Aim of the exercise: Using the records underneath, tally the lines where the word "agent" appears and please give only the count.

[Start of section]

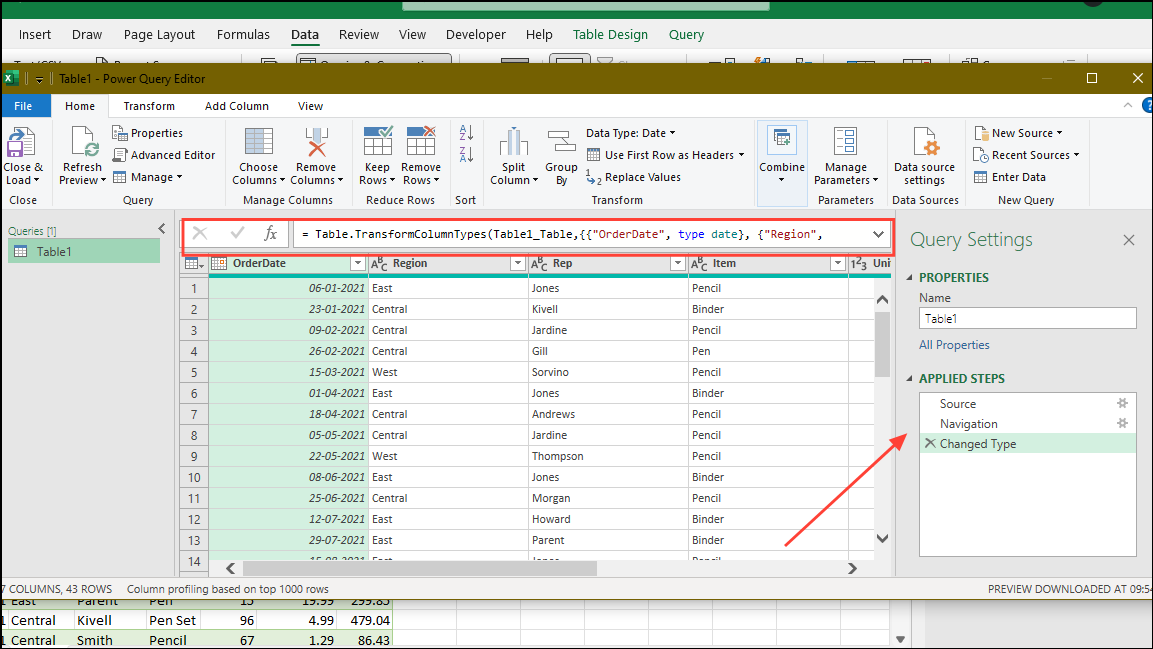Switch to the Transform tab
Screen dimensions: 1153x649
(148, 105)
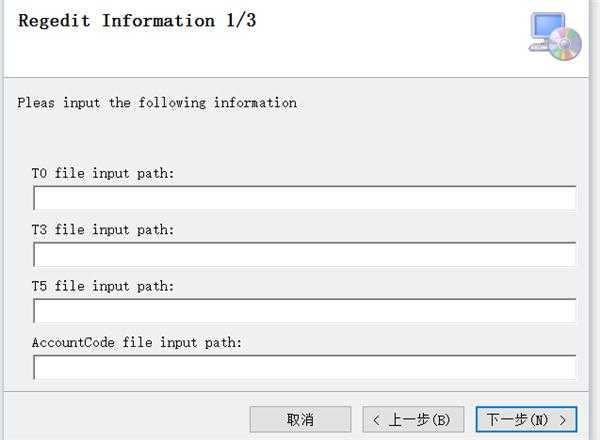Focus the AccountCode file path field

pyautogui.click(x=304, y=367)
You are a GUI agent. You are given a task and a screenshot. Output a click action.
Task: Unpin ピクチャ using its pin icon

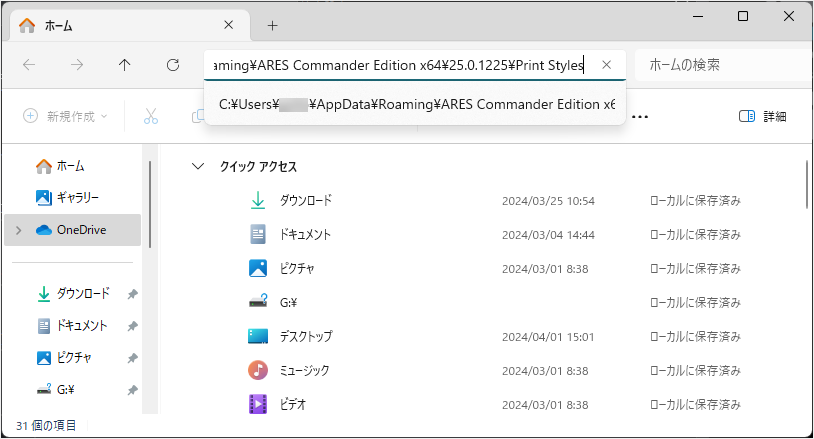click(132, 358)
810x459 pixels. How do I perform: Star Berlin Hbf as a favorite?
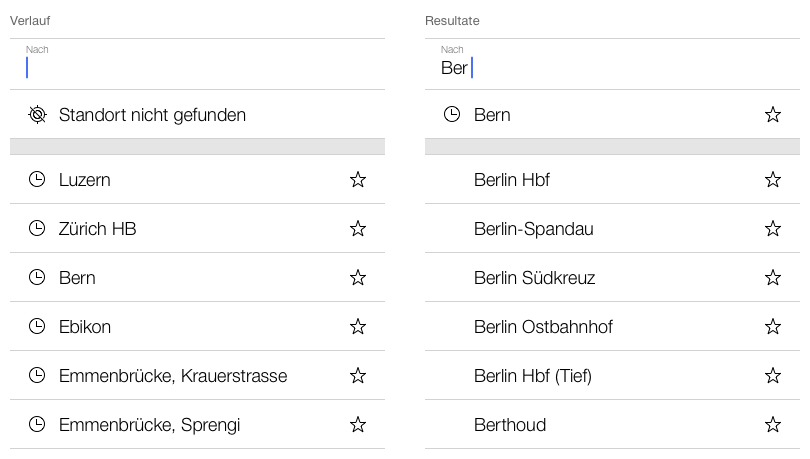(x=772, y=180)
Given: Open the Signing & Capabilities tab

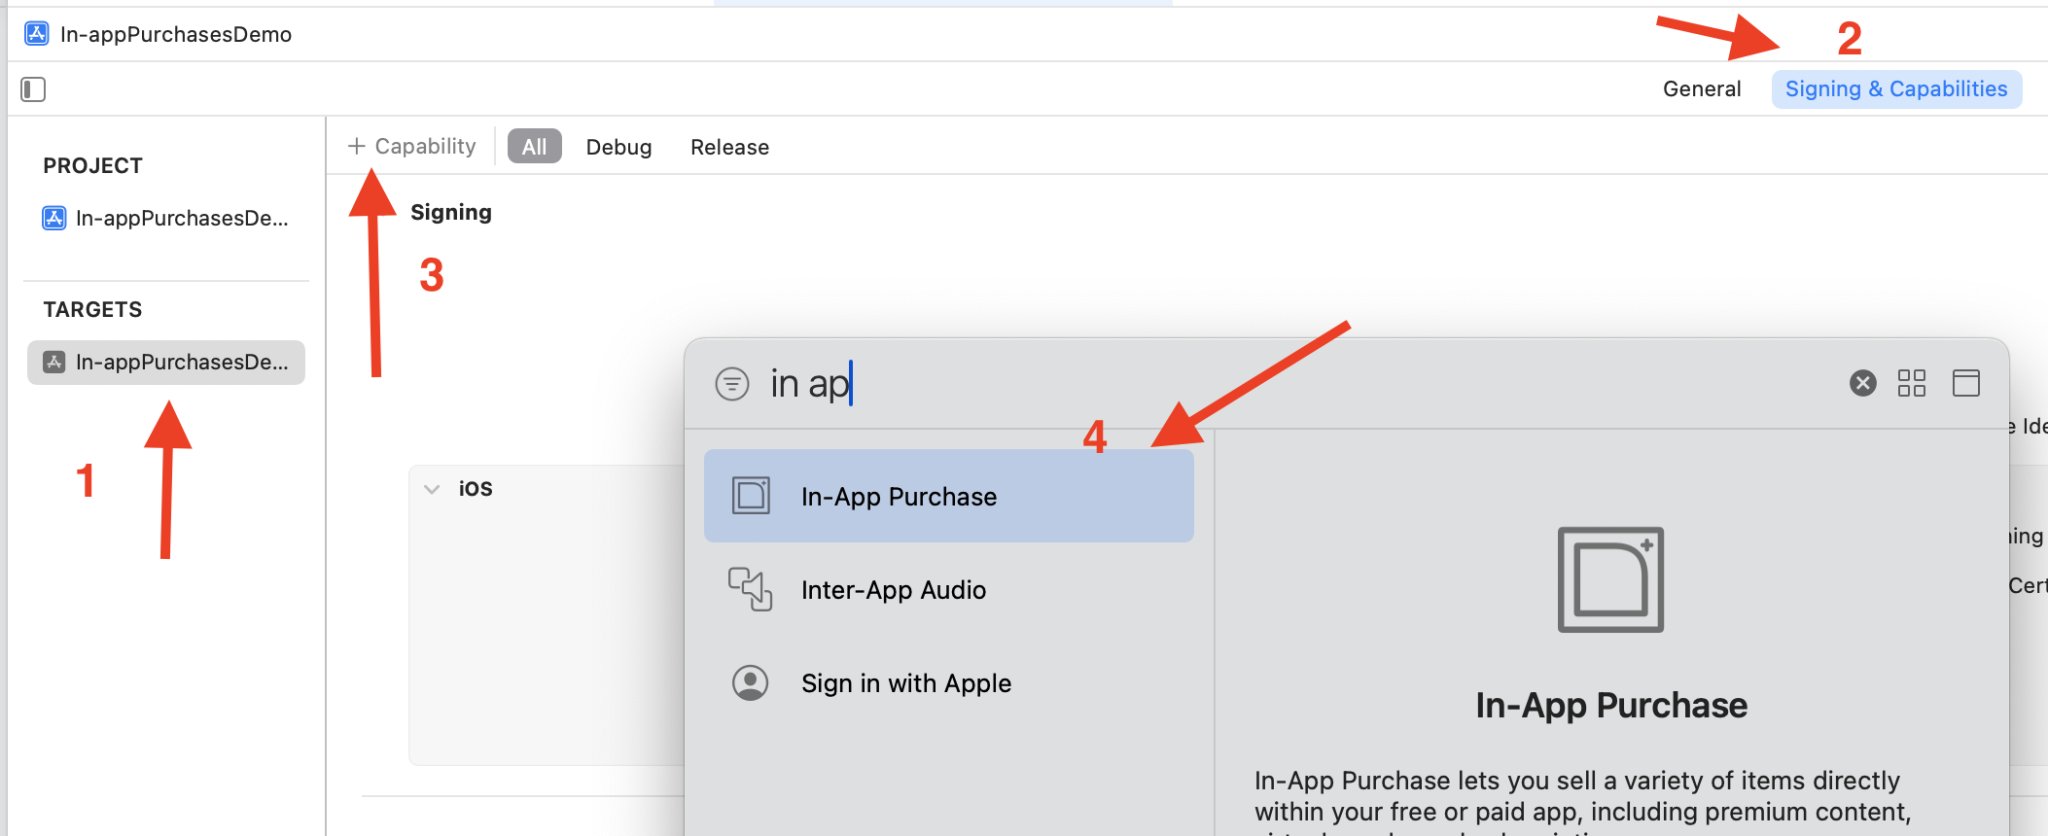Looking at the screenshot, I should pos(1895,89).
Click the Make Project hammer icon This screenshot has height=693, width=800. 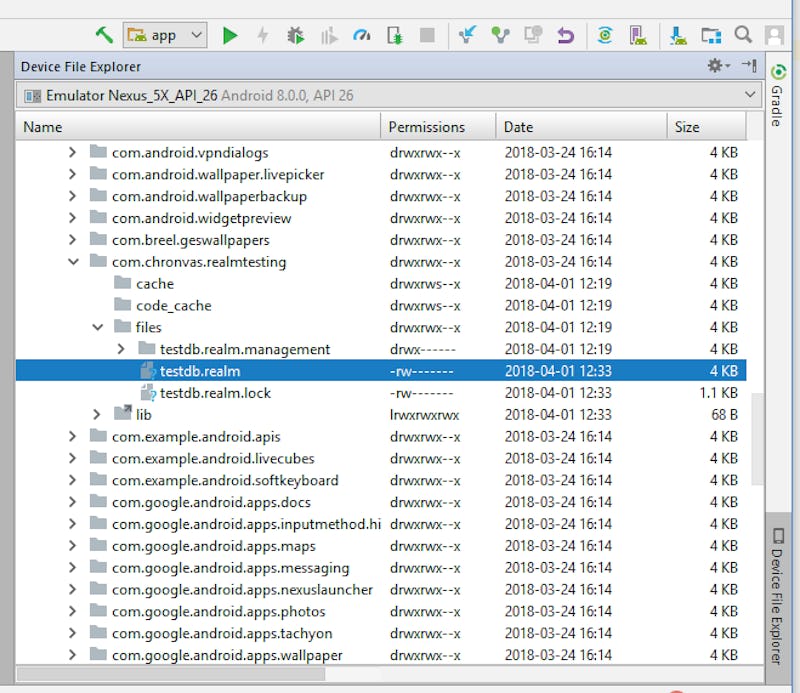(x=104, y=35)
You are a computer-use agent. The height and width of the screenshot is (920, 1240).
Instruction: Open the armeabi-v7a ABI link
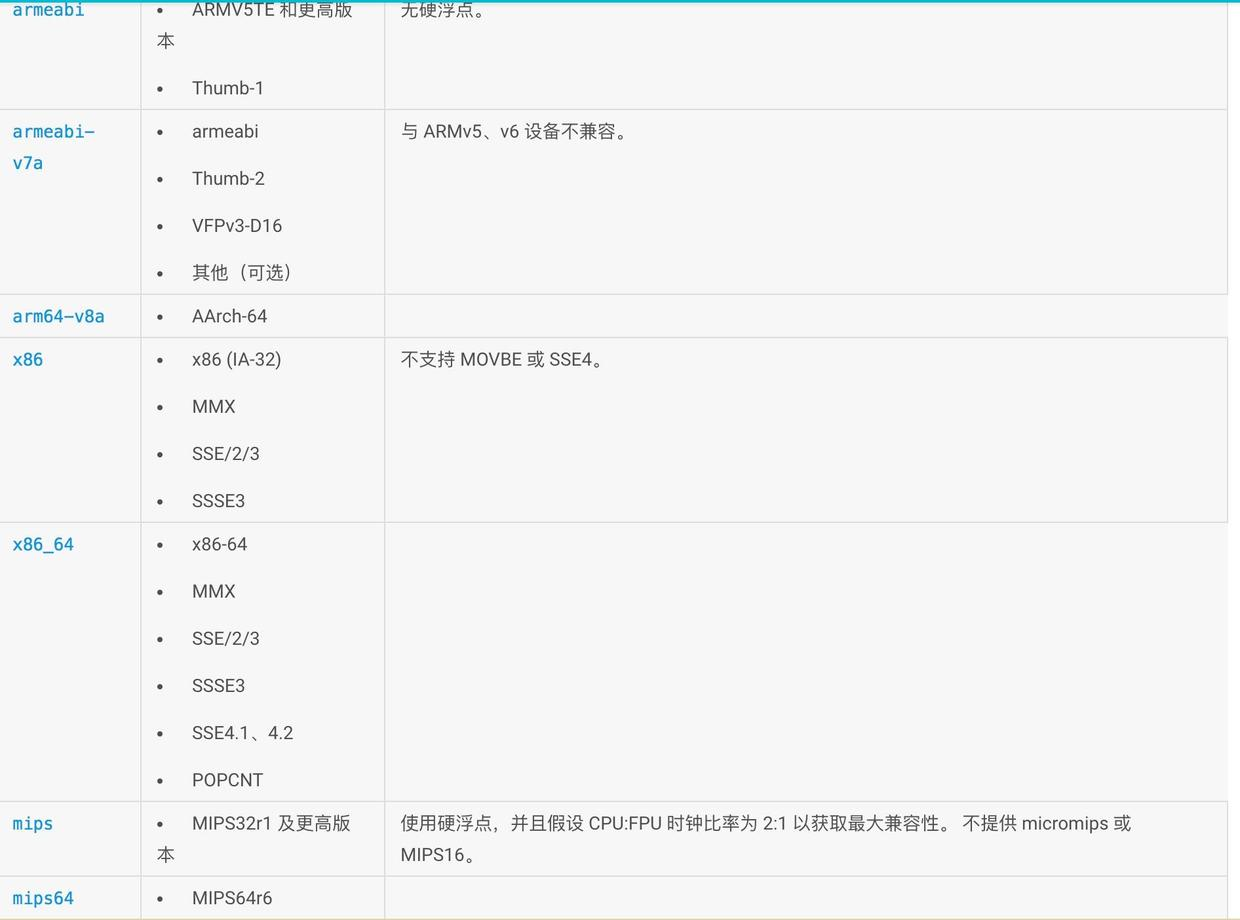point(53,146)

[End of section]

Task answer: 2